Bitcoin’s value stems from settlement utility, not cash flows
Institutional demand and fees support this role
It is better seen as a monetary asset than a Ponzi

In its first year on the market, U.S. spot bitcoin exchange-traded funds attracted over $36 billion in net inflows. Bitcoin crossed the $100,000 mark in early December and reached new highs shortly after. One of these funds became the fastest U.S. ETF to reach $10 billion in assets. A risky curiosity does not usually break records in the most regulated parts of global finance. These flows reveal something the old debate overlooks: even if daily trading is noisy, a significant share of bitcoin demand is steady. It monetizes a specific kind of utility—permissionless, final settlement on a credible ledger—rather than conventional cash flows. If we insist on valuing bitcoin like a dividend-paying stock, it seems like a bubble. If we treat it as a monetary network with a liquidity premium and institutional access, the price makes sense, even while remaining volatile and prone to speculation.

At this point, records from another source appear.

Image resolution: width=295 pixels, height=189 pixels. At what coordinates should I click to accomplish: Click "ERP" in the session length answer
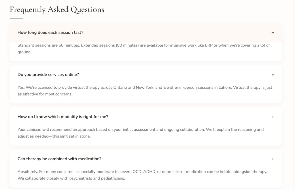pos(209,45)
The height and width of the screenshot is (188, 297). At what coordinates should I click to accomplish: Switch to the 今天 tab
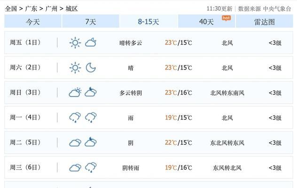click(x=33, y=21)
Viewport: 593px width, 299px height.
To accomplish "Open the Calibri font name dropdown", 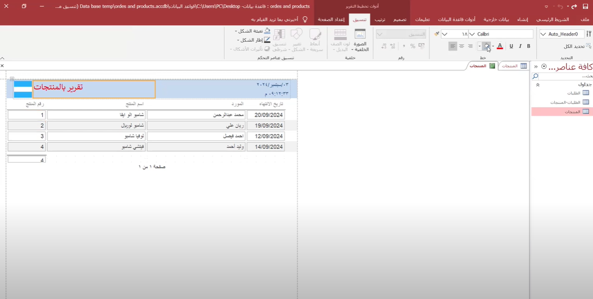I will (472, 34).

Rethinking "Transactional Demand"

The transactional demand that counts in 2025 will not appear as buying coffee at the corner store. It will look like high-value settlements across borders on a Saturday, treasury rebalancing at a crypto exchange, custody transfers in and out of regulated ETFs, and movements connecting crypto-native finance with traditional systems. On-chain transfer volume, even after a decline in April, has stayed in the tens of billions of dollars per day this year. This is an activity level that does not fit a purely self-referential game. This volume is an imperfect measure; it includes internal movements and consolidations, reflecting custody architecture as much as end-user commerce. However, as a lower-bound indicator of the willingness to pay for bitcoin's settlement assurances, it is strong and rising over multiple years, particularly as institutional channels expand. Method note: the figure cited is USD-denominated "transfer volume" from a professional on-chain provider. It is change-adjusted but still includes some self-churn, which skews the estimate upward.

A second, complementary signal comes from where new money actually enters the crypto space. Over the last year, bitcoin has remained the main "on-ramp" asset for fiat inflows, outpacing all other tokens by a wide margin, even as stablecoins dominate everyday transactional flows. This split is crucial. Stablecoins manage much of the routine payment activity because they align with the dollar's unit of account. Bitcoin absorbs the monetization premium linked with digital scarcity and censorship-resistant settlement, especially when institutions require regulated wrappers. In Chainalysis' 2025 geography report, Bitcoin is still the leading asset for capital flows. The U.S. and India together account for a large share of that activity, reflecting both ETF channels and retail adoption. Educators and regulators need to recognize this divergence: "payments" and "price formation" now operate on different systems, and bitcoin's role in the latter is growing stronger.

Figure 1: Price can rise even as the share of coins active in the last 180 days stays flat-to-lower—evidence of monetization and holding behavior rather than retail churn.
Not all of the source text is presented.